Stored items from a collection:
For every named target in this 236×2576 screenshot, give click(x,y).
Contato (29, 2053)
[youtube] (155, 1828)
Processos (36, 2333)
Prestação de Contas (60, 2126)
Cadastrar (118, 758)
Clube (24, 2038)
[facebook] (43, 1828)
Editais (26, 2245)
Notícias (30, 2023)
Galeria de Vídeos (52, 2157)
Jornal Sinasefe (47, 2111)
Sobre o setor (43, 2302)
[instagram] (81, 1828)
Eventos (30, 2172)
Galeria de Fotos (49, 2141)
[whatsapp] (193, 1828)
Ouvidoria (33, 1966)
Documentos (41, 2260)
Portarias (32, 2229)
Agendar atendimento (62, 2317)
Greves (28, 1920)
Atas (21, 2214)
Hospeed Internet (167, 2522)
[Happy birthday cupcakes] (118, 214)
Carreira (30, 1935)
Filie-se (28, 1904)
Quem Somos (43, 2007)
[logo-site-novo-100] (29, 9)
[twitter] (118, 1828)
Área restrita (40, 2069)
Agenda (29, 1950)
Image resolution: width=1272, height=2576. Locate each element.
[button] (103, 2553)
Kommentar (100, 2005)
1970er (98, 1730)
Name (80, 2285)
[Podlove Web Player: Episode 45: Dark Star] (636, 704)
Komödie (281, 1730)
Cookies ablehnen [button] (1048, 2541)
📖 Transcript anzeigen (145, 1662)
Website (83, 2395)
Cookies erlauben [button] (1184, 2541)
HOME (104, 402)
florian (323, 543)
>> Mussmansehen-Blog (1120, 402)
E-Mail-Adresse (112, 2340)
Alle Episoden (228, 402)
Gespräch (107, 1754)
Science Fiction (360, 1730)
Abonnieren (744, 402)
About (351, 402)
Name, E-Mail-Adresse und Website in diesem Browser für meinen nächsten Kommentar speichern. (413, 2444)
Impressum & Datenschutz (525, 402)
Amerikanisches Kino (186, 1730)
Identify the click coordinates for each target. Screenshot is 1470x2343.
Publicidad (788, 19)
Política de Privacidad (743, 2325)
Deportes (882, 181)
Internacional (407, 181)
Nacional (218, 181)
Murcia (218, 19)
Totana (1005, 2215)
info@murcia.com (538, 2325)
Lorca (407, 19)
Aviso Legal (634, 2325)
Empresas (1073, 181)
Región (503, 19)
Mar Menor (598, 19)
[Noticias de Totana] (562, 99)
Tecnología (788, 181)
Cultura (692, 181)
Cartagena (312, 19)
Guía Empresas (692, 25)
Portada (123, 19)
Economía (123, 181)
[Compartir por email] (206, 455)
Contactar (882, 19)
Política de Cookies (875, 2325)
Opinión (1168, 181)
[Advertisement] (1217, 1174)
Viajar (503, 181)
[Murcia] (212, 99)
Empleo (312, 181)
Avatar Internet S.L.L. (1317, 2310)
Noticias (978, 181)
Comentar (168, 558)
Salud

WORK ITEM: Return each entry exactly. Leave none out.

ANSWER SECTION:
For every named target in this 236×2576 screenshot, give click(x,y).
Contato (29, 2053)
[youtube] (155, 1828)
Processos (36, 2333)
Prestação de Contas (60, 2126)
Cadastrar (118, 758)
Clube (24, 2038)
[facebook] (43, 1828)
Editais (26, 2245)
Notícias (30, 2023)
Galeria de Vídeos (52, 2157)
Jornal Sinasefe (47, 2111)
Sobre o setor (43, 2302)
[instagram] (81, 1828)
Eventos (30, 2172)
Galeria de Fotos (49, 2141)
[whatsapp] (193, 1828)
Ouvidoria (33, 1966)
Documentos (41, 2260)
Portarias (32, 2229)
Agendar atendimento (62, 2317)
Greves (28, 1920)
Atas (21, 2214)
Hospeed Internet (167, 2522)
[Happy birthday cupcakes] (118, 214)
Carreira (30, 1935)
Filie-se (28, 1904)
Quem Somos (43, 2007)
[logo-site-novo-100] (29, 9)
[twitter] (118, 1828)
Área restrita (40, 2069)
Agenda (29, 1950)
Image resolution: width=1272, height=2576. Locate each element.
[button] (103, 2553)
Kommentar (100, 2005)
1970er (98, 1730)
Name (80, 2285)
[Podlove Web Player: Episode 45: Dark Star] (636, 704)
Komödie (281, 1730)
Cookies ablehnen [button] (1048, 2541)
📖 Transcript anzeigen (145, 1662)
Website (83, 2395)
Cookies erlauben [button] (1184, 2541)
HOME (104, 402)
florian (323, 543)
>> Mussmansehen-Blog (1120, 402)
E-Mail-Adresse (112, 2340)
Alle Episoden (228, 402)
Gespräch (107, 1754)
Science Fiction (360, 1730)
Abonnieren (744, 402)
About (351, 402)
Name, E-Mail-Adresse und Website in diesem Browser für meinen nächsten Kommentar speichern. (413, 2444)
Impressum & Datenschutz (525, 402)
Amerikanisches Kino (186, 1730)
Identify the click coordinates for each target. Screenshot is 1470x2343.
Publicidad (788, 19)
Política de Privacidad (743, 2325)
Deportes (882, 181)
Internacional (407, 181)
Nacional (218, 181)
Murcia (218, 19)
Totana (1005, 2215)
info@murcia.com (538, 2325)
Lorca (407, 19)
Aviso Legal (634, 2325)
Empresas (1073, 181)
Región (503, 19)
Mar Menor (598, 19)
[Noticias de Totana] (562, 99)
Tecnología (788, 181)
Cultura (692, 181)
Cartagena (312, 19)
Guía Empresas (692, 25)
Portada (123, 19)
Economía (123, 181)
[Compartir por email] (206, 455)
Contactar (882, 19)
Política de Cookies (875, 2325)
Opinión (1168, 181)
[Advertisement] (1217, 1174)
Viajar (503, 181)
[Murcia] (212, 99)
Empleo (312, 181)
Avatar Internet S.L.L. (1317, 2310)
Noticias (978, 181)
Comentar (168, 558)
Salud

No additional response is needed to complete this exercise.